Commento alla Dei Verbum

Il mio commento alla Dei Verbum è frutto di una riflessione personale e vuole essere un contributo alla diffusione dei documenti del Concilio Ecumenico Vaticano II a 50 anni dalla sua apertura e in concomitanza con l'apertura dell'anno della fede indetto da SS. Benedetto XVI.

Coloro i quali trovassero motivo di approfondimento e di dialogo o anche di correzione fraterna non esitino a contattarmi. Non ho la pretesa di avere la cultura e formazione talmente solide da rendermi immune da errori e data la delicatezza degli argomenti trattati non vorrei, come si dice, uscire anche involontariamente dal seminato.

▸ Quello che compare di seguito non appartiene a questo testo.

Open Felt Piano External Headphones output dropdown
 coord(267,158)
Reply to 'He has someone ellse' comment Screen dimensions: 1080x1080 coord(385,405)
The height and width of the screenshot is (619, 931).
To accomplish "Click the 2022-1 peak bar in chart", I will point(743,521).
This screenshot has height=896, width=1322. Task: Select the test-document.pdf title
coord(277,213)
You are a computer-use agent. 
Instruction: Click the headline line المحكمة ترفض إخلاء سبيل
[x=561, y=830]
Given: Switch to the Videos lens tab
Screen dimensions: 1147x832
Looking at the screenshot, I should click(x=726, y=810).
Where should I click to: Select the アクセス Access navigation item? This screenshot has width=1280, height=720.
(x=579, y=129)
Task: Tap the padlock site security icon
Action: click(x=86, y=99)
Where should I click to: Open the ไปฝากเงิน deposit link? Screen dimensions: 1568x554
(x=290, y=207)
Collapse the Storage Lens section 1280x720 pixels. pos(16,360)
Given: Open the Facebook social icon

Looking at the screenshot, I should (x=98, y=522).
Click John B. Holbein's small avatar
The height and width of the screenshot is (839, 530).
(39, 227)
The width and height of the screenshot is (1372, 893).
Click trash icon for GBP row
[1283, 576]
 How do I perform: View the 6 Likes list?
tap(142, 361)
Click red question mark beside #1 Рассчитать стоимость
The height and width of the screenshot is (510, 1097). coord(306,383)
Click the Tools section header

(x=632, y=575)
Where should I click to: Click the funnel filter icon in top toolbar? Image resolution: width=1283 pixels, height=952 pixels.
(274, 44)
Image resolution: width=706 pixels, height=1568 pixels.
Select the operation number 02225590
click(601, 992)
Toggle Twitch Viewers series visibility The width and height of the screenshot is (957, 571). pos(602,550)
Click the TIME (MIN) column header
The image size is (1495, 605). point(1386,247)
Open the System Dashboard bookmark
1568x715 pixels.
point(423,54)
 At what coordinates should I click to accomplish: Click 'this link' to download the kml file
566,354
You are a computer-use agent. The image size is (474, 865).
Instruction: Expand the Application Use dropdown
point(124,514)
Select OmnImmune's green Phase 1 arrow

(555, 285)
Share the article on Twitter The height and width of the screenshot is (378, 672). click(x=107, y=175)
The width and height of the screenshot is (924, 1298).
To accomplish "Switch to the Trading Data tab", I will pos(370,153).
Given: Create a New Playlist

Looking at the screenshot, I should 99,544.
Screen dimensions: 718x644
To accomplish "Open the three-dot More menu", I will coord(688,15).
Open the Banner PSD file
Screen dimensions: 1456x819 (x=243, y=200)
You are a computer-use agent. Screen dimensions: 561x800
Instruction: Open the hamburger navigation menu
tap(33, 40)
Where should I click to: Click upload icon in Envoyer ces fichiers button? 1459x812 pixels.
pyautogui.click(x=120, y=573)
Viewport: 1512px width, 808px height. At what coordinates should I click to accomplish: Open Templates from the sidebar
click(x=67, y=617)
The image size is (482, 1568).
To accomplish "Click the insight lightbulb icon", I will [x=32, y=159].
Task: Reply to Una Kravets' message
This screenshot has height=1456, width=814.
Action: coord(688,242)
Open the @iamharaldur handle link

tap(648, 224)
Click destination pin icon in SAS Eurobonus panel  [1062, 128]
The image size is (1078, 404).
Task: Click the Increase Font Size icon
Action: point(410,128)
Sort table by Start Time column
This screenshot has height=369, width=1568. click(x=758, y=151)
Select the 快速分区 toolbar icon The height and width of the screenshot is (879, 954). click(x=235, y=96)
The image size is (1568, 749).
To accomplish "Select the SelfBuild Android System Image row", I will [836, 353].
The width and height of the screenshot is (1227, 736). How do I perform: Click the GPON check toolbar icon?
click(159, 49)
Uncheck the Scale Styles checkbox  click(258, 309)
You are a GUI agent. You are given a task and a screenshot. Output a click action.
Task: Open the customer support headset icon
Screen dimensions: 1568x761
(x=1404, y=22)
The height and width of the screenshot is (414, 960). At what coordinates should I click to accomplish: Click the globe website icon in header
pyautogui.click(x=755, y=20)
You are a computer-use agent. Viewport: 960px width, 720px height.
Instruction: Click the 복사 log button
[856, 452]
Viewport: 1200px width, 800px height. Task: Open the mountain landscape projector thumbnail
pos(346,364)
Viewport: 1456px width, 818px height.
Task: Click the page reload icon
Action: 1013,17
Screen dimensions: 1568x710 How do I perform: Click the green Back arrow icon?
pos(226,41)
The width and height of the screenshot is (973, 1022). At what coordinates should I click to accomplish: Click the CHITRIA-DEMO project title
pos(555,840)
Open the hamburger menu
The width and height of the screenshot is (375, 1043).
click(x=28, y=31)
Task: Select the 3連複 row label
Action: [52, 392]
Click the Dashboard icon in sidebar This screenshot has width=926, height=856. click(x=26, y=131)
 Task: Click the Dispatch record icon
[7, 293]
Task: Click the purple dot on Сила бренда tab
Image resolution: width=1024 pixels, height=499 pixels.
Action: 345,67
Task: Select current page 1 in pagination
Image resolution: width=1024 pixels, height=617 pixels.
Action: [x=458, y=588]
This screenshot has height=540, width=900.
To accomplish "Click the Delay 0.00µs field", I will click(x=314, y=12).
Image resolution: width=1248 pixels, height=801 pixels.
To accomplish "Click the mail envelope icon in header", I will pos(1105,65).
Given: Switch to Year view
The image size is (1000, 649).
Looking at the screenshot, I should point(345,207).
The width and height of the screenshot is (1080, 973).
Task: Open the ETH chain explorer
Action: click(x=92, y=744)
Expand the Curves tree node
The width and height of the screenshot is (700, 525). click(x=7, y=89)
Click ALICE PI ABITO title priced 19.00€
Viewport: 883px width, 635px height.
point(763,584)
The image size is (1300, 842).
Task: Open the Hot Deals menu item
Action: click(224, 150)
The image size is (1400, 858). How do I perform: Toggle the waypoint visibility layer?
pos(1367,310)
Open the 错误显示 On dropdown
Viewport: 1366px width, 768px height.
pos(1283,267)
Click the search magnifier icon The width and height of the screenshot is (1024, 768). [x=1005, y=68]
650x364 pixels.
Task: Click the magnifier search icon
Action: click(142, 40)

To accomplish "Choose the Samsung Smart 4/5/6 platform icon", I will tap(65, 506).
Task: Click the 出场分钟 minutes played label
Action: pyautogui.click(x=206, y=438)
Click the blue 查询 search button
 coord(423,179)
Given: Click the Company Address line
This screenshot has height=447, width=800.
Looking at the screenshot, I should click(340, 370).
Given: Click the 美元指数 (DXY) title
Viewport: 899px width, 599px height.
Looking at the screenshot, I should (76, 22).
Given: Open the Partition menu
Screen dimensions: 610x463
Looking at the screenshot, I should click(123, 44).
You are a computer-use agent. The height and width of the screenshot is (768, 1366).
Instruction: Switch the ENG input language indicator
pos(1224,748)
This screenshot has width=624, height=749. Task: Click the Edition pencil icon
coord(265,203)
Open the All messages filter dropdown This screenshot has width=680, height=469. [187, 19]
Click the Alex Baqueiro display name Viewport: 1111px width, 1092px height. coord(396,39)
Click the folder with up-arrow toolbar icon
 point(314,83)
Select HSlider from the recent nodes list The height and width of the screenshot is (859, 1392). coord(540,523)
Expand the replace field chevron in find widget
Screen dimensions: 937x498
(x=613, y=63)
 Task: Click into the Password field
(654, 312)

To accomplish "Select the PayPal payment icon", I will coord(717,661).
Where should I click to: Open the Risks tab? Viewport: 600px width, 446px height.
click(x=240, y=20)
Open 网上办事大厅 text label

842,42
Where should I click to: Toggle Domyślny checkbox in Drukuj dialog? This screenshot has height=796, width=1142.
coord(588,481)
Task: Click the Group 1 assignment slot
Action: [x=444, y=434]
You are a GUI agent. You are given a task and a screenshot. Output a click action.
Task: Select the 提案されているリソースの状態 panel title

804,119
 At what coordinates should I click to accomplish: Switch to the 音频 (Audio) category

Iniziamo il commento partendo proprio dal testo.

Dei Verbum

Proemio

1. In religioso ascolto della parola di Dio e proclamandola con ferma fiducia, il santo Concilio fa sue queste parole di san Giovanni: «Annunziamo a voi la vita eterna, che era presso il Padre e si manifestò a noi: ciò che abbiamo veduto e udito, affinchè anche voi siate in comunione con noi, e la nostra comunione sia col Padre e col Figlio suo Gesù Cristo» (1 Gv 1, 2-3). Perciò seguendo le orme dei Concili Tridentino e Vaticano I, intende proporre la genuina dottrina sulla divina Rivelazione e la sua trasmissione, affinchè per l'annunzio della salvezza il mondo intero ascoltando creda, credendo speri e sperando ami (1).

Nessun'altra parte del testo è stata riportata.